Talbird SE, La EM, Carrico J, Poston S, Poirrier JE, DeMartino JK, Hogea C. Cost-benefit analysis of vaccination against four preventable diseases in older adults in the United States. Poster presented at the 2019 ISPOR 24th Annual International Meeting; May 21, 2019. New Orleans, LA.

OBJECTIVES: This study aimed to understand the value of current and expanded vaccination programs against 4 preventable diseases in older adults in the US, accounting for population aging.

METHODS: Cost-benefit analyses were conducted using an underlying population-based, age-structured economic model. This model used annual census projections for adults aged 50 years and older and separate decision trees for influenza, pertussis, herpes zoster, and pneumococcal disease to calculate cases of disease and direct medical and indirect costs (2017 US$). Age- and disease-specific incidence and costs were assumed constant over time. Benefit-cost ratios (BCRs) and net present values (NPVs) were calculated to compare the current vaccination program vs. no vaccination program. Scenario analyses were conducted over multiple time horizons, discount rates, and vaccine coverage and effectiveness assumptions.

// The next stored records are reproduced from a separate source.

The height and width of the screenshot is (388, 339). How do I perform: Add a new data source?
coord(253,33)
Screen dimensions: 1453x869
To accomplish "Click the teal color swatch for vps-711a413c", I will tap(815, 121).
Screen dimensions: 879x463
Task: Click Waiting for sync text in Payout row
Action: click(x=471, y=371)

RESULTS: Compared with no vaccination program, the model projects that the current adult vaccination program is associated with 64.5 million averted cases of disease, $243.5 billion averted costs of cases, and $172.2 billion in incremental vaccination costs over a 30-year period from a societal perspective. For all 4 diseases combined, the resulting NPV is $71.3 billion (BCR = 1.41). Results vary by disease, with NPVs ranging from $144.9 million (pertussis) to $47.6 billion (pneumococcal) and BCRs ranging from 1.11 (influenza) to 2.95 (pneumococcal). In a scenario with increased vaccine coverage vs. current vaccine coverage for all 4 diseases, the projected societal NPV is $13.9 billion (BCR = 1.14) over a 30-year period. The projected NPV is $22.4 billion for a scenario of increased efficacy for influenza and tetanus-diphtheria-pertussis (Tdap) vaccines (BCR = 1.22).

CONCLUSIONS: The results from the cost-benefit analyses highlight the value of the adult vaccination program in the US. Additionally, the study suggests that efforts to further increase vaccination rates and vaccine efficacy in older adults may be warranted and economically justifiable.